Brandon Beachy: "It's huge just seeing him out there, having him on the field, regardless of what he does. Just him being out there really helps us."
It's uncertain how Jones' knees, especially the left one, will hold up this year, but his mind and his bat are still young and lethal. He's quick with advice for his younger teammates but also enjoys goofing around with them in the clubhouse and dugout.
"He's always talking baseball," Braves manager Fredi Gonzalez said. "He's always talking hitting. You always hear him talking about the pitchers and what they're going to throw. Even when he's not in the lineup, he's a presence."
The Braves would prefer him to remain in the lineup, where he causes the most damage.
He demonstrated why in his first game back from the disabled list, when he miraculously homered in Houston to lift the Braves out of the morass of a season-opening four-game losing streak.
If that weren't dramatic enough, there was another cinematic moment Sunday. He hit a three-run home run in his first home game.
Shock and awe, y'all?
That's what the fans felt when Jones smashed a pitch from Milwaukee's Chris Narveson less than two days after having fluid drained from the left knee that was "scoped" on March 26.
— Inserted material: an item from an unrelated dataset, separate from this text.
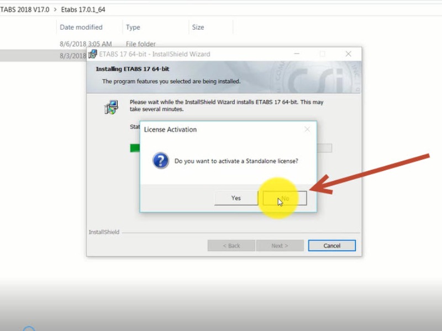
Task: Minimize the InstallShield Wizard window
Action: 297,54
"It was a pretty cool moment," Jones said. "This year is going to be filled with a lot of moments."
He'll enjoy all of them.
Jones has already received a farewell cowboy hat in Houston and trotted around the bases in his 2012 home opener. He'll receive more gifts from the teams he has tormented through the years, but his on-field heroics will be dictated by his knees.
It's always his knees.
Jones figures he has lost about two years of games to injuries. And he's still considered one of the best switch-hitters in major league history.
He has won a World Series. He has been MVP. He's the face, heart of soul of one of the league's most successful franchises in baseball for the past 20 years.
"Hindsight is 20-20," he said. "How much better would Mickey Mantle have been with good knees? Mickey probably didn't have an ACL when he retired. The advances in medicine have been so great since the '50s and '60s — back then, I dare say I wouldn't have played as long as I have."
And through all the injuries, Jones has been a constant, from his first appearances in a Braves uniform in the waning days of 1993, through his productive peak, through his injury-riddled later years, until now.
At some point in the near future, Jones' familiar No. 10 will be retired by the only team he has known. And it wouldn't be out of the question for a statue of Jones to join other Braves greats outside Turner Field.
That would be an honor worthy of a legend.